━━━━━ Records for this exercise ━━━━━
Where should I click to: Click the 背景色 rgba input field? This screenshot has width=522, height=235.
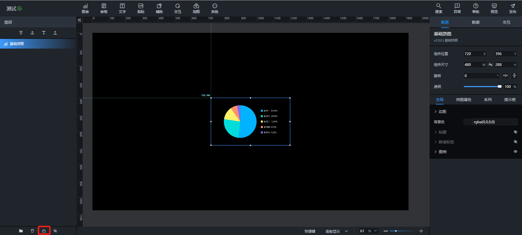(494, 122)
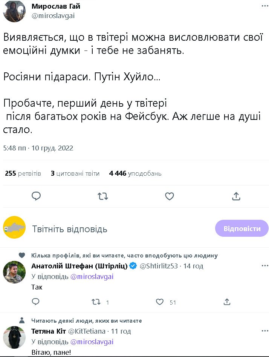The width and height of the screenshot is (269, 357).
Task: Show the 4 446 уподобань list
Action: coord(135,173)
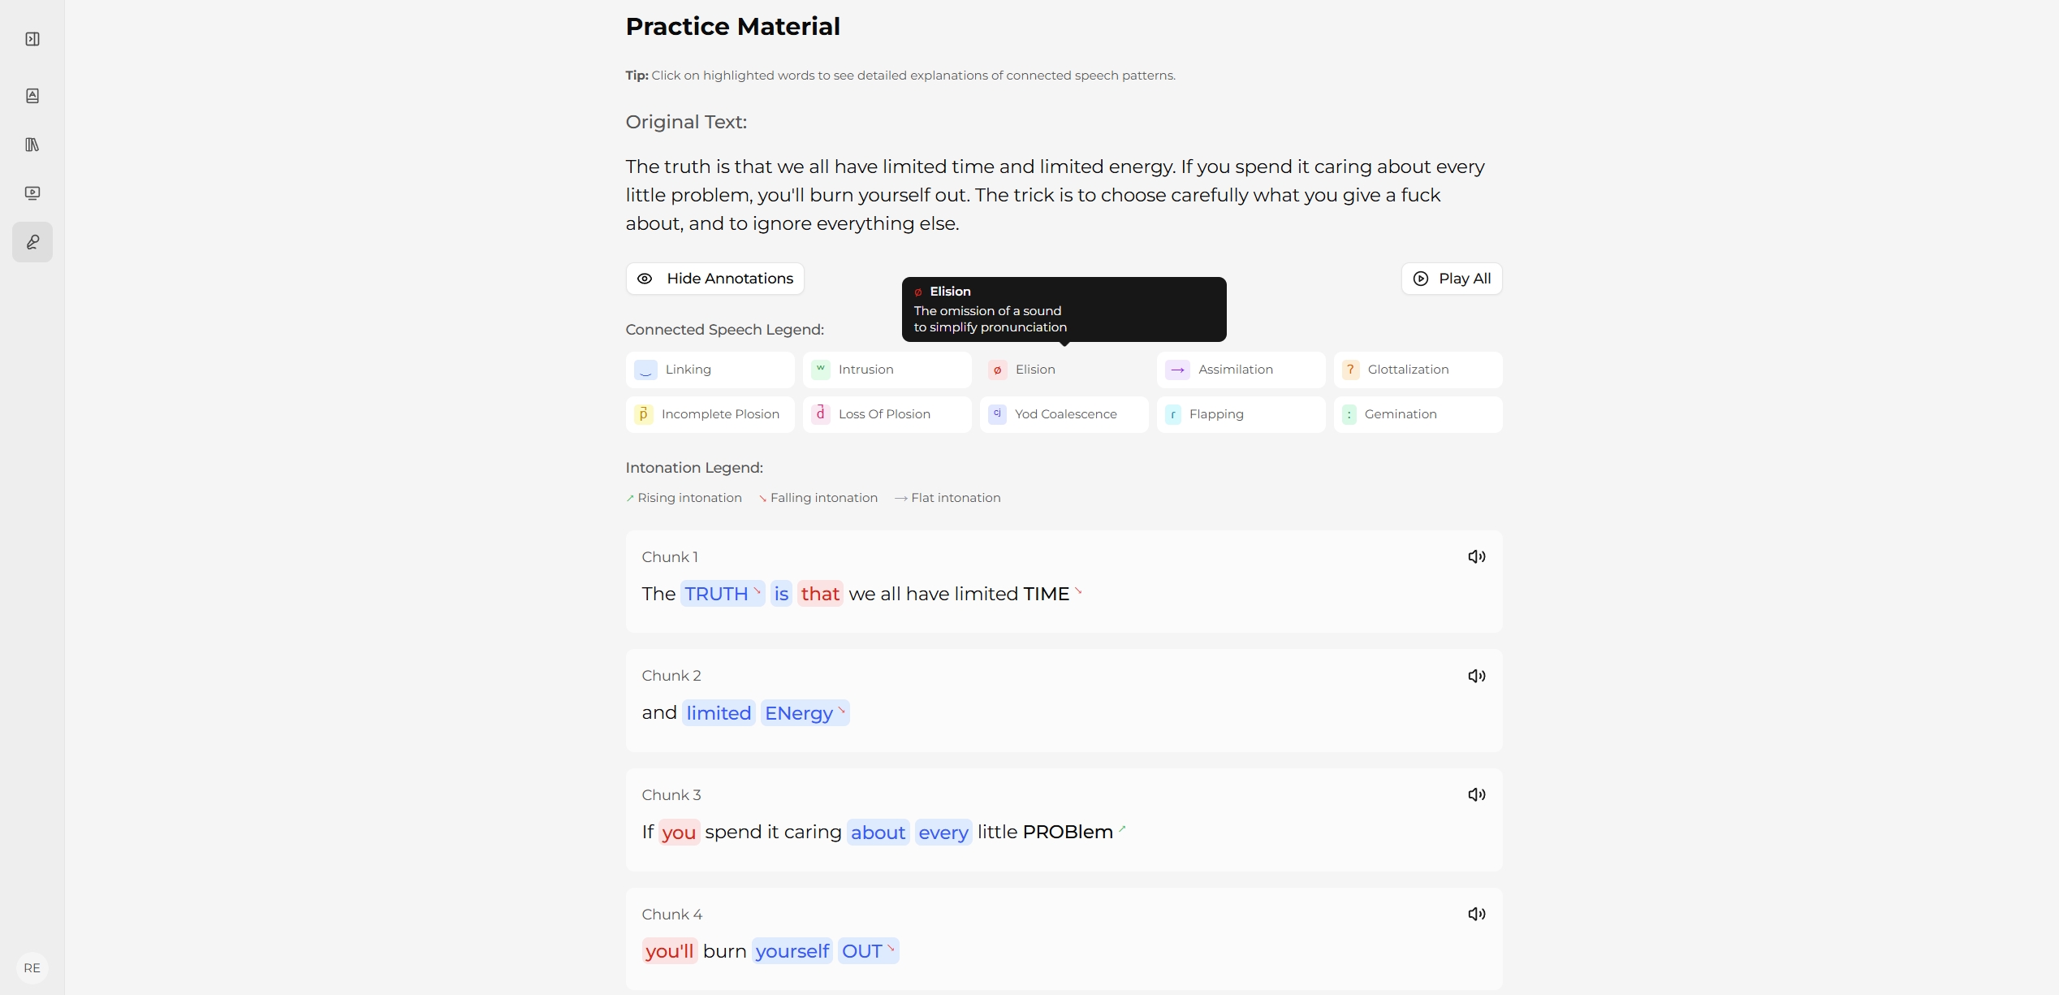Viewport: 2059px width, 995px height.
Task: Select the microphone practice icon in sidebar
Action: [32, 242]
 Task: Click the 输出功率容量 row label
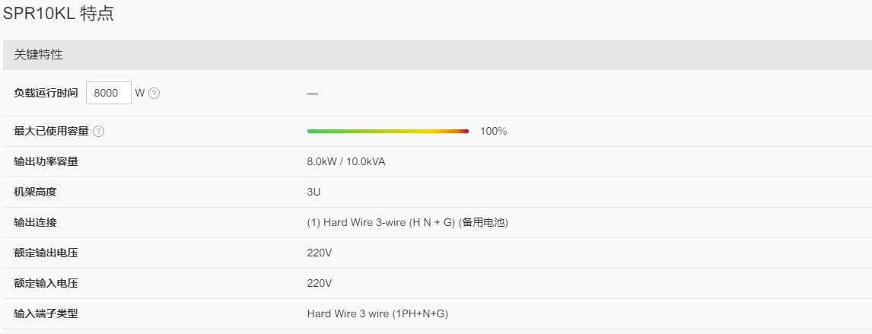[x=46, y=162]
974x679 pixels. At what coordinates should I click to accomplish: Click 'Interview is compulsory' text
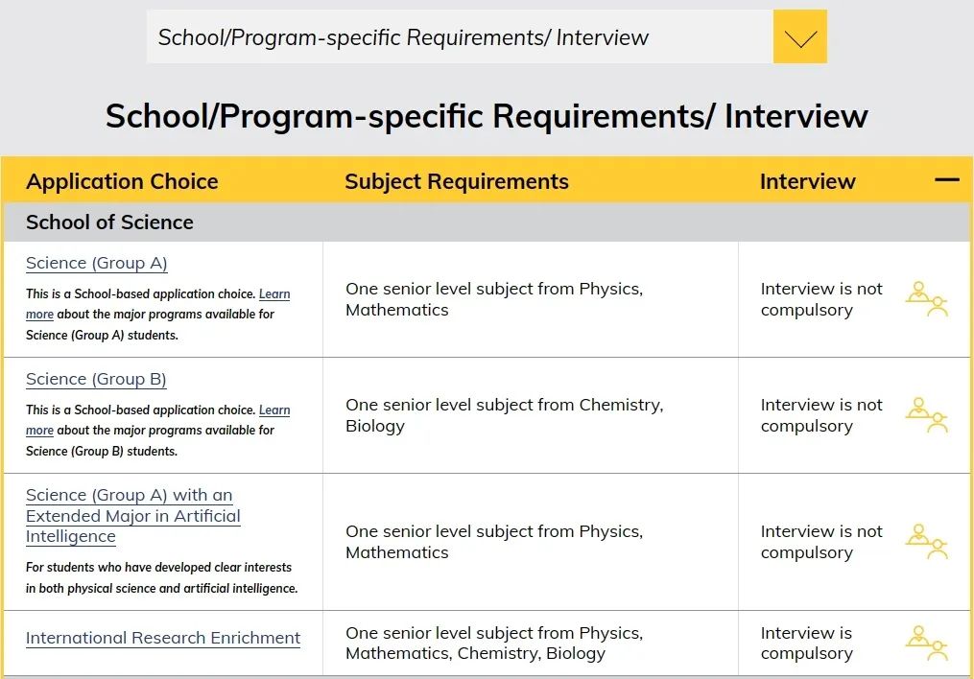tap(806, 643)
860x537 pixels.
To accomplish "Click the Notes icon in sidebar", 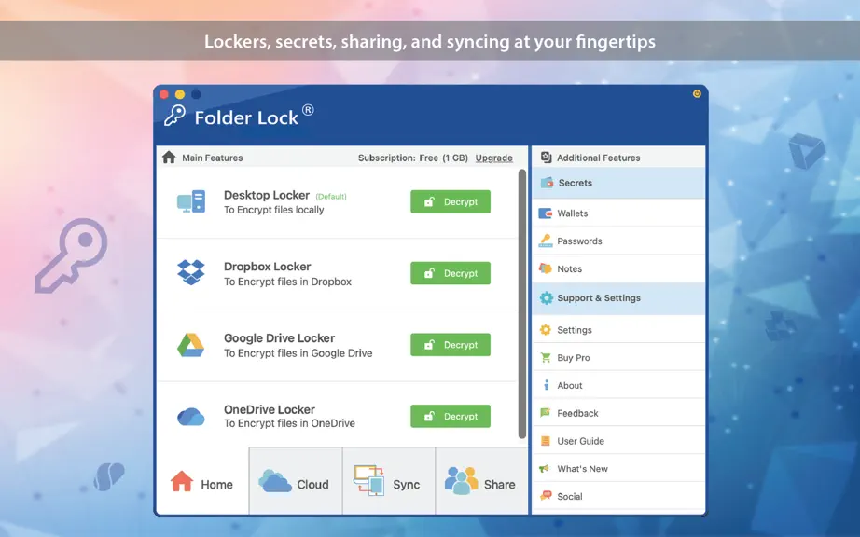I will 545,269.
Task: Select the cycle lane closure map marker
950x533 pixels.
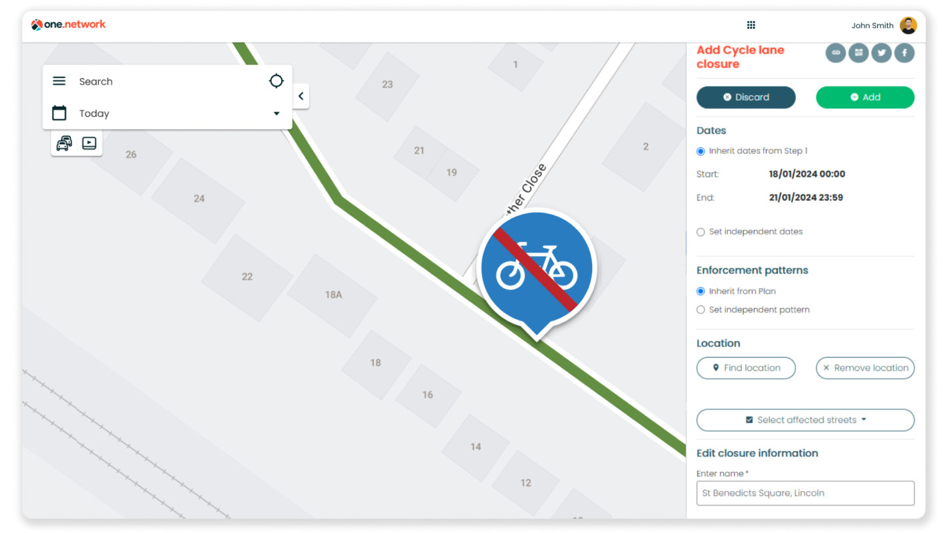Action: pyautogui.click(x=537, y=270)
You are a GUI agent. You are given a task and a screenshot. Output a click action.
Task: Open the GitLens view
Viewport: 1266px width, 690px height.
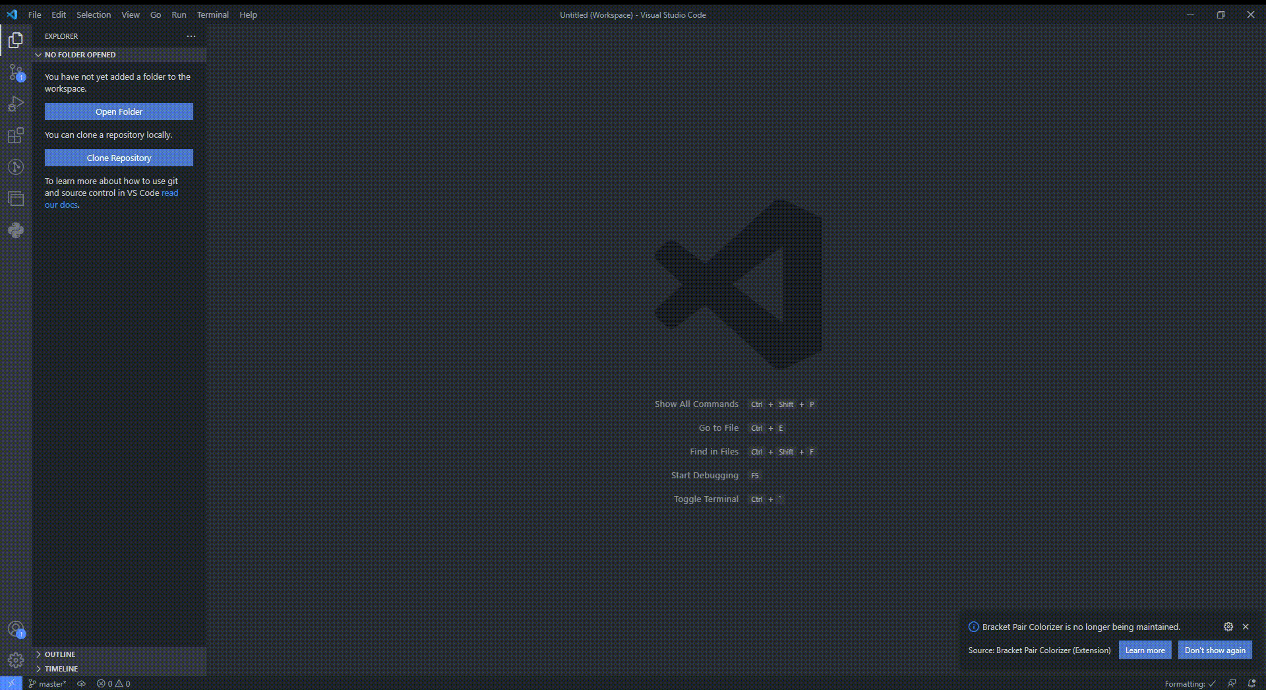pos(16,167)
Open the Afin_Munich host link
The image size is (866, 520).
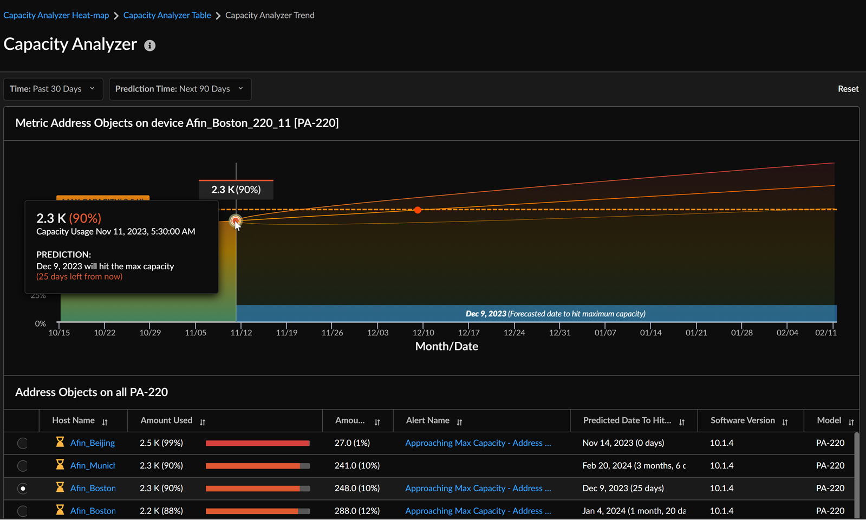pos(93,466)
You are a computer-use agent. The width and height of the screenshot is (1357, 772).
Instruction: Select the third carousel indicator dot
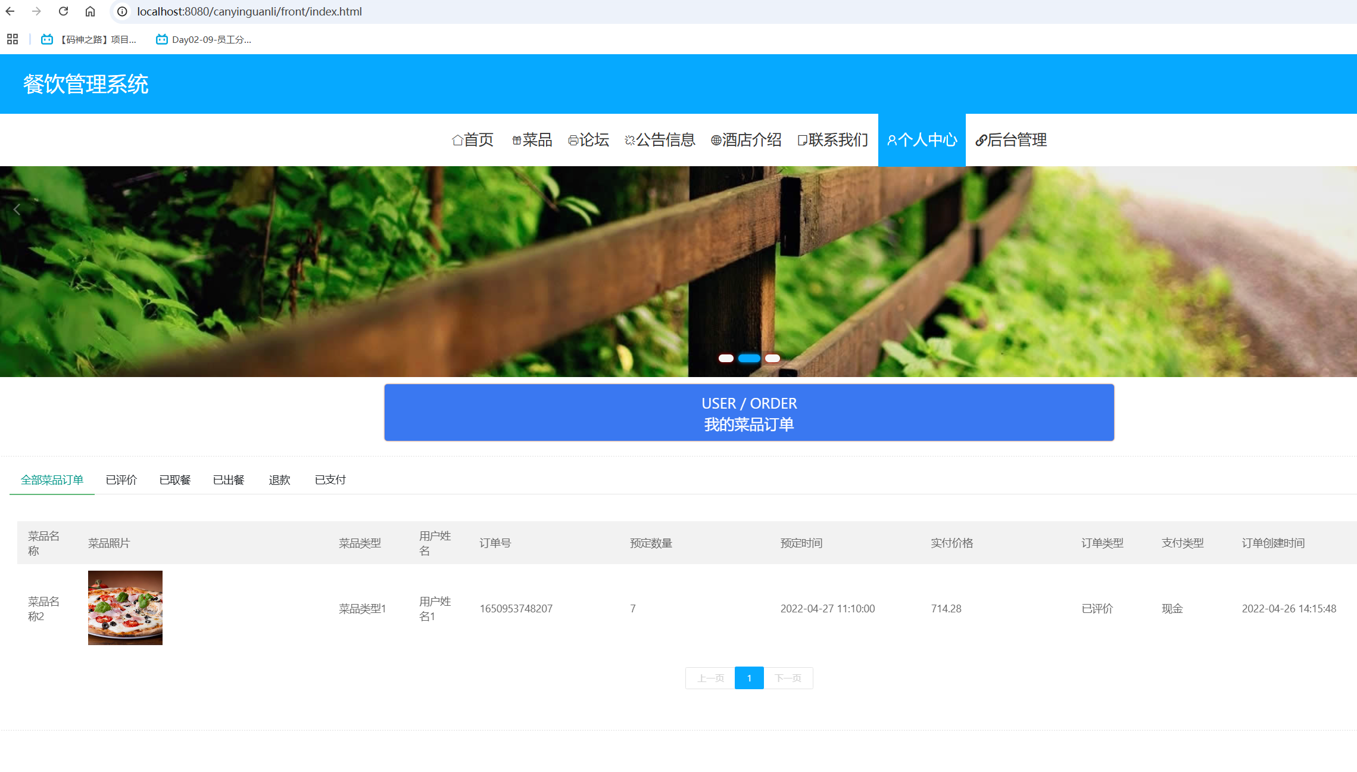[772, 358]
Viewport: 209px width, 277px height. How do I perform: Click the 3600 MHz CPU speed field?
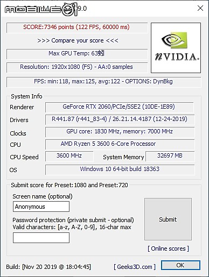click(69, 156)
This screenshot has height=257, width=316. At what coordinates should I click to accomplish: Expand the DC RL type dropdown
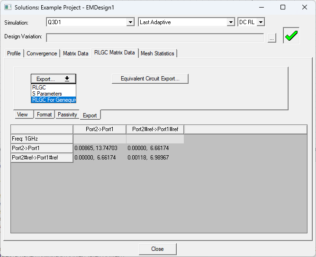260,22
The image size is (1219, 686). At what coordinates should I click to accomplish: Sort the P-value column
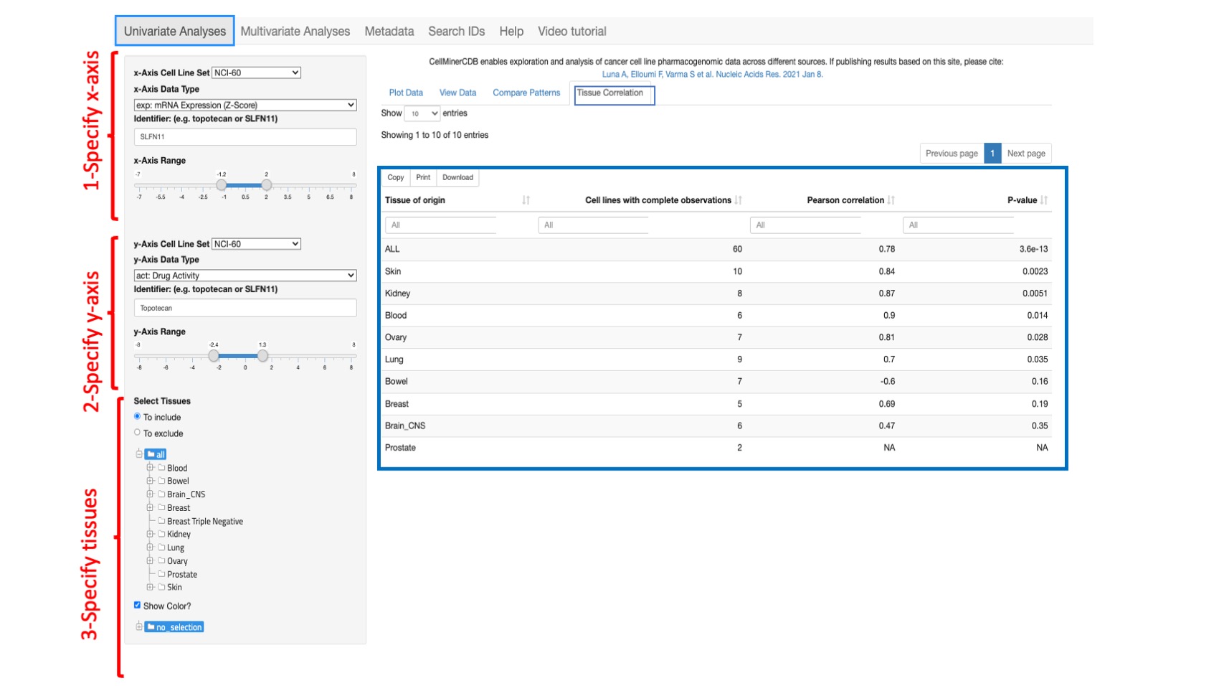point(1044,200)
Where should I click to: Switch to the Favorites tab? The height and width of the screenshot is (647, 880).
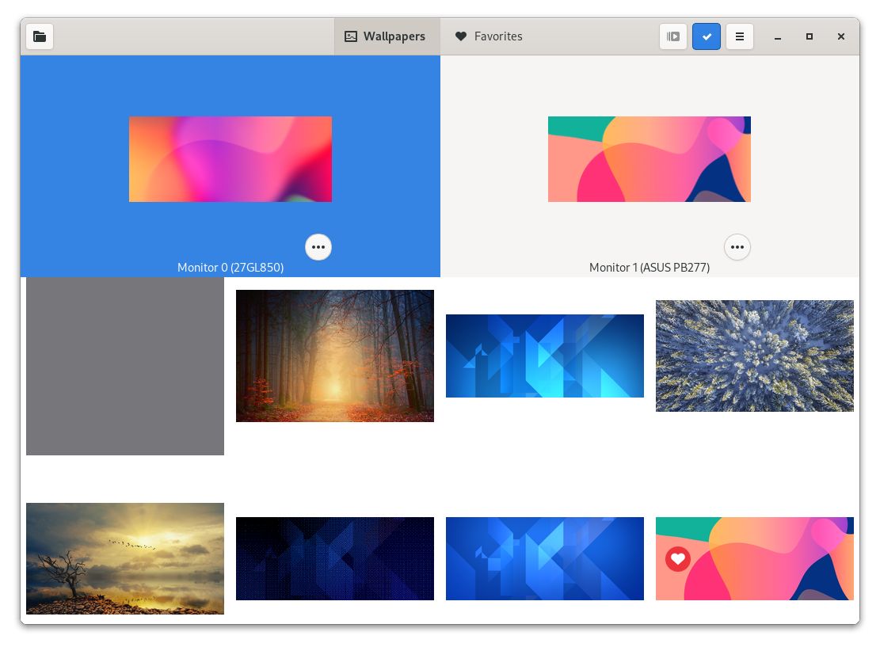(489, 36)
━━━━━
Problem statement:
Rewrite the listing from the line containing "The image size is (1219, 686)." through its end, changing "Favorites" to "Bookmarks" and keeping everything else the same. Omit the pictures.

Result below:
The image size is (1219, 686). At what coordinates should I click to accomplish: Sort the P-value column
point(1044,200)
Where should I click to: Switch to the Bookmarks tab? The height and width of the screenshot is (647, 880).
(489, 36)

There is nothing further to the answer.